Federal/Anti 17
Both Hamilton and Madison were strongly advocating a central government. Throughout their articles they are implying that people are routinely destructive without the strong regulation and constraint of a strong central governing entity. They do not neglect however that large, strong governments are often at war over trade, territory, or simply to appease the citizens' wants. In both atricles, Madison and Hamilton are designating that the U.S is not going to be such a government. Rather, it will be one that avoids war at all costs, and sees to the needs of it's states. They routinely single out Britiain as an example of the tyranny and oppression which a monarchy imposes and denounce the thought of having a king or queen, and rather delegates to each state with a few of those elite being at the top tiers of government. In respone cries for soverignty to each state, Hamilton writes, "the spirit of commerce has a tendency to soften the manners of men and to extinguish those inflammable humours which have so often kindled into wars." He is advocating strong tade relations to other nations in order to avoid going to war against them, and is also describing the conflicts which would ensue if the states were granted total soverignty as nations. Madison describes a similiar governmental developement in which the governments guiding purpose is to protect it's people from both outside forces and from violence within the nation itself. He opens Federalist 10 with, "Among the numerous advantages promised by a well ordered constructed Union, none deserves to be more accurately developed than it's tendency to break and control the violence of a faction." He is seeing to the issue of state's rights and truthfully describing the nature of man to impulsively become violent toward an opposing group rather than to solve a dispute in a more civil manner. "factions" are the states themselves, each being it's own, and without the strong connection between them of a central, higher government, there would be chaos.
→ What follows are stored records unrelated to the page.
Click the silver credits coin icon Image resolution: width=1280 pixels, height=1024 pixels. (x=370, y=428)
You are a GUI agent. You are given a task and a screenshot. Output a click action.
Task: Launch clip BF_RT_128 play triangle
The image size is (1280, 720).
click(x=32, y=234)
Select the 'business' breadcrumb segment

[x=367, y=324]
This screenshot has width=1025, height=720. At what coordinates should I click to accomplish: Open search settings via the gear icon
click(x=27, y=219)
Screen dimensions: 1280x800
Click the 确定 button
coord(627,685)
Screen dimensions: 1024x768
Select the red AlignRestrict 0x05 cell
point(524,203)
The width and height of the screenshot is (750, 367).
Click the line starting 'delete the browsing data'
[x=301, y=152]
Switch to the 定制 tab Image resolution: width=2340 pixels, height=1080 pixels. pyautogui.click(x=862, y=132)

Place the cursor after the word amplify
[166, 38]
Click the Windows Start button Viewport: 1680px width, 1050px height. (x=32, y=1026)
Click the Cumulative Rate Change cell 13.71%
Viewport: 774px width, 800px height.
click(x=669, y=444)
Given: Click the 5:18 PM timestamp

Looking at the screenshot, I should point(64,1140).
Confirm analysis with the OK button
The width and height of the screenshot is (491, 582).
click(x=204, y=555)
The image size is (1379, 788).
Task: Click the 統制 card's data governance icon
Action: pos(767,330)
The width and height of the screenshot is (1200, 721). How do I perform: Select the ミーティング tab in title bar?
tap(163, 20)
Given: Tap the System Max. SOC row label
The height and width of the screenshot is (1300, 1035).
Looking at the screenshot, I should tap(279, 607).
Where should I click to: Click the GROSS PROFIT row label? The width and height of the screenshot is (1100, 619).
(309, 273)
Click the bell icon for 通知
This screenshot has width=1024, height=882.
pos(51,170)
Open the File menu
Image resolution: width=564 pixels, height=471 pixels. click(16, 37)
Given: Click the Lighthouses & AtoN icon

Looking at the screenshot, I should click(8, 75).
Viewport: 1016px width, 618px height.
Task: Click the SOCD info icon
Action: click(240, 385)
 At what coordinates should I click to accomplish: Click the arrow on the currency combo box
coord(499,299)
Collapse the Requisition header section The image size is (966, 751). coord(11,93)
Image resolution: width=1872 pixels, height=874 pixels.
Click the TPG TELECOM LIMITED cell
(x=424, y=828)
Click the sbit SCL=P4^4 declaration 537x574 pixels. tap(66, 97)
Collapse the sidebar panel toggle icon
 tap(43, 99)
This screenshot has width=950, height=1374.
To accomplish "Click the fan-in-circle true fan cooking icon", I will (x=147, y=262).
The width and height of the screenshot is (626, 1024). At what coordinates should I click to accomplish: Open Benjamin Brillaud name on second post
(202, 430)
In "An Anti-Federalist Paper", these points are strongly opposed. It is argued that "These, and an hundred other things of the like kind, though they have gained the hasty assent of men, respectable for learning and ability, are false in themselves, and invented merely to serve the present purpose." This is implying that a federal government superior to the state's government would not perpetually serve the states, and would seek it's own gain instead. Not only this but the author writes," The most rude and artless form of government is probably the most ancient. This we find to be practised among the Indian tribes in America. With them the whole aithority of government is vested in th whole tribe." This form of democratic government is what the federalists were leaning toward, and this author denounces that by increasing the negatives of such a matter, saying that such a government cannot see to individual needs, and rather it attends to the wants and needs of the more influential classes, and the little guy is left out.
All of these issues are common today, maybe to a lesser degree. The argument of such strong central power is still argued with many of the same examples.


But I do see where you're
But I do see where you're coming from, democratic societies are just as oppressive than many others. I suppose this is why politics always change, to try and fix the problem.
A democracy is a political
A democracy is a political system not a government.
But the federalists were the majority, they were the rich guys who had it all. And think about it, does the minorities voice ever get fully heard? no, because they are exactly that. a MINORITY, hence there are more votes cast by the majority, so they win.
If you can't beat them, join them.
I disagree. I think the
I disagree. I think the federalists were strongly opposed to a democratic government similar to the tribes of Native Americans. They felt a democracy was unstable and chaotic. In the Federalist No. 10, Madison says "Democracies have ever been spectacles of turbulence and contention" because the majority squeezes out the minority's voice.